In Romans 4:18-22, Paul speaks of the faith of Abraham, saying,
“Who against hope believed in hope, that he might become the father of many nations, according to that which was spoken, so shall thy seed be. And being not weak in faith, he considered not his own body now dead, when he was about an hundred years old, neither yet the deadness of Sara’s womb: He staggered not at the promise of God through unbelief; but was strong in faith, giving glory to God; And being fully persuaded that, what he had promised, he was able also to perform. And therefore it was imputed to him for righteousness.”
Abraham believed despite challenges to his faith; against hope, he believed in hope. Now that is not to say that Abraham believed even when all the evidence said he should not. After all, Hebrews 11:1 describes faith as the evidence of things hoped for; faith necessitates evidence. What this really suggests is that Abraham believed despite some existing conditions that would seem to contradict his hope. He believed despite his age. God could bring life from the deadness of his body and Sarah’s womb. He was fully convinced that what God promised, He was able to perform. God would give him an innumerable host of children, like the sands of the sea shore or the stars of heaven. Whenever Abraham looked down at the ground or up at the sky, he would remember God’s promise. Despite there being some evidence not to hope, he believed in the more abundant evidence for him to hope.
Paul gives us the modern application of this in Romans 4:23-25,
“Now it was not written for his sake alone, that it was imputed to him; But for us also, to whom it shall be imputed, if we believe on him that raised up Jesus our Lord from the dead; Who was delivered for our offences, and was raised again for our justification.”
In the same way Abraham believed in God, we ought to trust in the resurrected Christ. We must believe in the resurrection despite some evidence to the contrary. There exists plenty of skepticism today concerning the resurrection of Christ; and the reasons are all across the board. Some say He never existed to resurrect. Some say his resurrection is no more significant than any other false religion that claims a resurrected character. Others say his resurrection was a fake, a hoax, a conspiracy; much like the Jewish leaders tried to say in Matthew 28:11-15 (we have discussed these examples in recent weeks).

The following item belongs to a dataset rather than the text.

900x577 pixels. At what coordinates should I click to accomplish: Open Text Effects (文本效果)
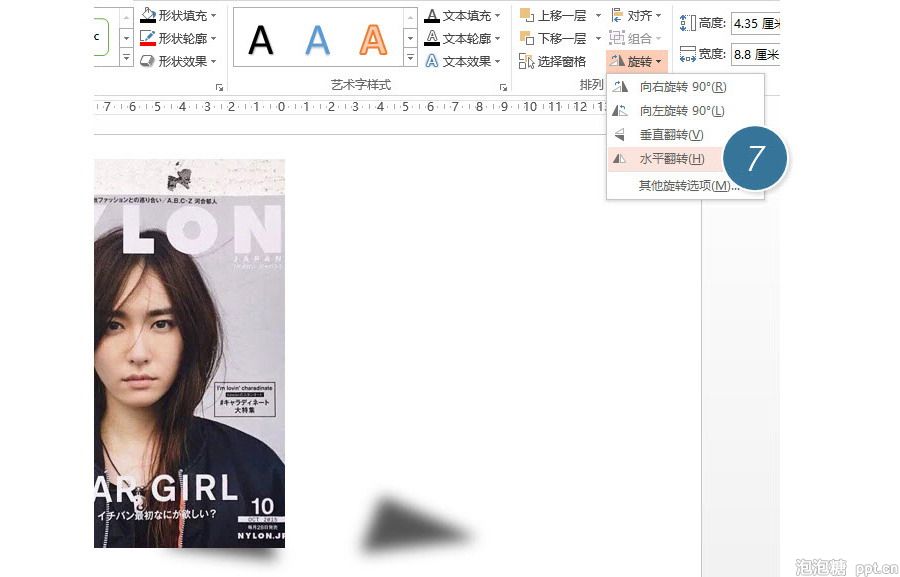click(x=461, y=60)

There are proposed reasons not to believe in the resurrection; but there are far greater evidences to support it. One would be that the most historically and consistent ancient document, our Bible, substantiates and gives witness to His resurrection. Also, the resurrection is consistent with the miracles of Christ. In John 3:1-2, Nicodemus told Jesus that he had to be from God, because no person could do the miracles He had done, except God be with Him. It would not make sense that Christ was given the seal of approval by God from all His other miraculous work; yet, God would leave Him in the grave at the end of it all. But even other historical factors outside of Scripture prove the resurrection. When you look any ancient historical account that gives witness to the historicity of Christ, none of them record a cadaver filled tomb. No Jew, no heretic, no anti-Christ ever made the claim, “just go look back at His tomb, and you will find His body there; He is not risen, check for yourselves.” Despite some arguments contrary to our hope, we ought to believe in the greater evidence that substantiates our hope in the risen Savior.